VAT-Chatter Newsletter: July 2015
Round up of the recent news on VAT
This newsletter is designed to bring out the strange and unpredictable side of VAT, which continues to present a fiscal trip hazard to all those who assume it must be a logical and rational subject
Construction VAT – phased developments
A relatively small proportion of charities can enjoy a zero rate on construction of new buildings for certain charitable uses. The problem is that this does not apply to enlargements or extensions, but only to brand new buildings or to annexes (as defined in the VAT Act).
This can cause difficulties with developments that are conceived as a single job but are capable of being paused midway, and being fully built out as a ‘phase two’ a while later. These are not cases where the relevant planning permission only applies for the half way job. It arises almost always because of funding constraints. To get the benefit of phase 1, the charity builds it as soon as it is affordable. But then it raises the cash for the completion of phase 2. In such a case HMRC argues that phase 2 is not the completion of the new building, but actually an extension of phase 1. That means that the VAT relief that applied to phase 1 is not carried over to phase 2. It simply no longer qualifies for zero rated construction.
This is what happened to York University. It built a new super-lab for interdisciplinary research purposes. It designed it in full but only raised enough cash for some of it to be built. It installed a temporary wall which could easily be dismantled when it had enough cash to complete the structure. It achieved this position after another five or so years. It claimed zero rate relief on phase 2. HMRC denied it. A tribunal supported HMRC’s view. Sadly, it seems the tribunal was correct to do so, though the key point is the sheer amount of time between the phases. Matters could have been different had there been a shorter gap between them, and that is worth taking into account.
The legislation does not appear to apply logically in this situation. The intention cannot have been to tax subsequent phases of a unitary project. But that is how it applies in practice. Difficult as it is to adjust the scope of zero rates, this aspect ought to be reviewed by government.
Any charity that thinks it is caught by this dilemma can contact me to discuss the position.
Business re-organisation cases
There has been a spate of cases relating to VAT issues arising from business disruptions (for the want of a better term).
The Gordon Lye case discussed the position for a partner who has quit a partnership. It may easily be forgotten that, notwithstanding the terms of the Partnership Act 1890, such a person remains liable on a joint and several basis for the debts of the partnership of which he is no longer a member until HMRC is informed of his resignation. And, if the partnership fragments into sole proprietorships, that liability could extend as far as to the remaining sole proprietorships. It must be common for HMRC to receive no notifications of that kind at all, in which case many people remain on the hook in blissful ignorance of their potential fate. Happily, Mr Lye had written to HMRC, who lost the letter. Another warning – do not trust HMRC unless you get them to confirm. They often need chasing.

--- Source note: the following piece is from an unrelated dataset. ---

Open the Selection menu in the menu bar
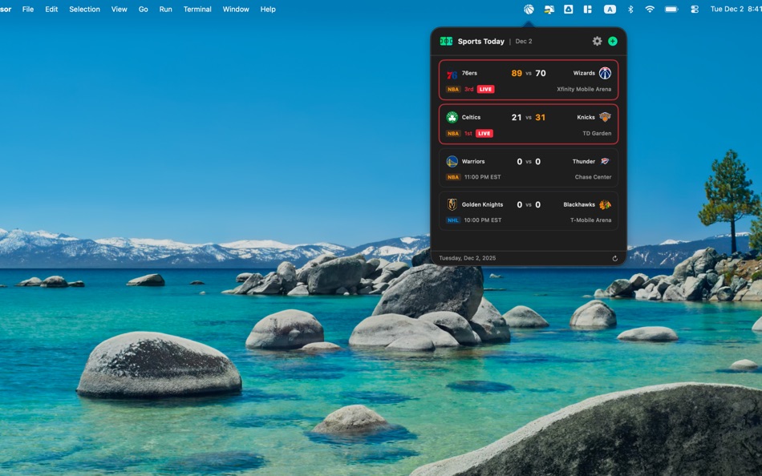 [x=84, y=9]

We also had the interesting case a few weeks ago where VAT recovery was denied to a partnership on the costs of a dispute between two of the four partners, and one of the remaining two. So, the dispute was not quite one between a partner and all his fellow partners, but excluded one of the partners altogether. That poor soul nonetheless took independent legal advice on his position, which was aligned more with the two than with the one. The renegade partner’s demands were resisted, and the partnership (now down to three partners) claimed VAT on the cost of the dispute. HMRC cried foul, as they saw it as having no relevance to the underlying business. The tribunal thought that it could have had relevance, but for the fact that the legal fees related to individual partners and not to the partnership. The more complex the dispute, the less likely it will be seen as a matter that relates to the underlying business.

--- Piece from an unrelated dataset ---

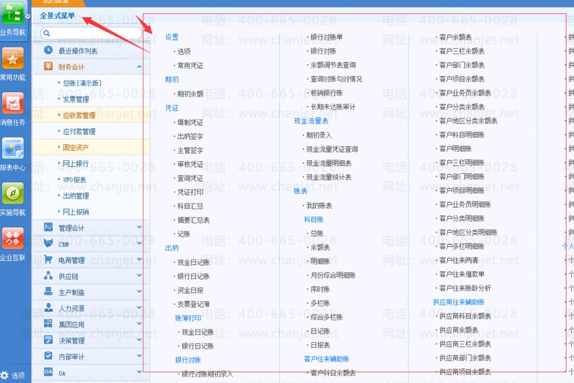Select 固定资产 in the menu tree

[x=76, y=147]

But a recent case called Danesmoor Limited showed that VAT cannot be reclaimed even where there were no such complexities. In that case, a majority shareholder was keen to buy out the minority shareholders. He spent fees achieving this outcome, and the company claimed the VAT on the fees. The tribunal did not accept that the legal and accounting services related to Danesmoor’s business at all. They related solely to the personal share ownerships of individuals. The company was unable to point to anything of significance that benefitted the company’s trade.
If you face similar issues please contact me.
How much VAT can I claim?
Two very interesting case decisions have been issued recently on the tricky subject concerning how much VAT can be claimed on costs. These cases deal with the extent to which certain costs are seen as being used for taxable activities as distinct from non-taxable activities.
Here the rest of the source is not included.